We've had a copy on our shelves for years, and I've sometimes tried to read it, but never got beyond the first chapter because it was a hardback copy in poor condition, with the binding coming apart, and I didn't want to damage it further. Then last week I found a cheap paperback copy in a second-hand bookshop and read that.
On one level it is a kind of Edwardian history lesson. Two children, Dan and Una, perform the play within a play from A Midsummer Nights Dream, and Puck himself appears to them and promises to show them things more real than any dream. They are then introduced to characters from various periods of English history who bring that history to life by giving a personal view of it. Perhaps school history in those days must have seemed to many children just a boring catalogue of dates and battles and kings.
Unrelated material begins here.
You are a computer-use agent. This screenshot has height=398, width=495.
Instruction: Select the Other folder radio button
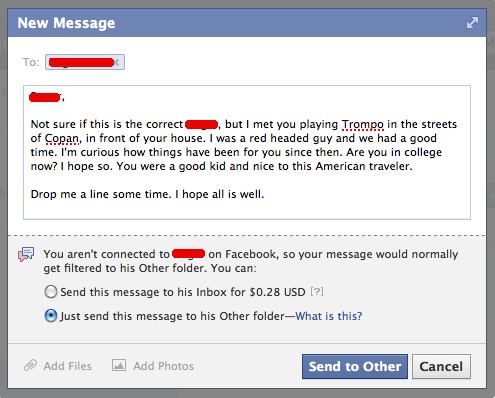coord(51,315)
The stories show that they involved real people, with sometimes real conflicts of loyalties.
The stories seem to have a common theme too, and perhaps one that is worth noting in these days of the UK Independence Party and Brexit, and the preaching of a new version of British exceptionalism. Kipling seems concerned to show that the British are not a unique "pure" race. They are a mixture of Saxons and Normans, Romans and Picts, and many of the stories show people crossing these barriers of ethnicity and race.
Even religion is varied. The book begins with the story of a pagan god Weland, and ends with a Jew. And in between comes the story of the fairies fleeing as refugees to France because they didn't like the conflict between Catholics and Protestants, and the last straw was the iconoclasm of the Puritans.
But for all its good points, the story wasn't very well told. The children are made to forget each incident and story after they have heard it, by the invocation of "oak, ash and thorn", and so one wonders what the point was. A few years ago I read Kipling's Kim for the fifth time (my review here: Kim revisited: imperialism, Russophobia & asceticism | Notes from underground), but I don't think I'll really want to read this one again. It's a fantasy story, but the fantasy doesn't seem to blend very well with the history, and the Puck of the title does little more than introduce the other characters, like a master of ceremonies at a wedding or a funeral.
It does seem, though, that some of the devices and tropes of this book were taken up and used by later writers of children's fantasy. There are faint echoes of it in writers like C.S. Lewis and Alan Garner.
I can't remember whether Lewis actually cited Kipling as his inspiration, but he did cite George MacDonald, and I read MacDonald's books in the hope of finding more of the kind that I liked, but was disappointed. The fantasy writers of the mid-20th century may have been inspired by earlier writers, but they always seemed to improve on them. And most of the works that followed them seem dull and derivative.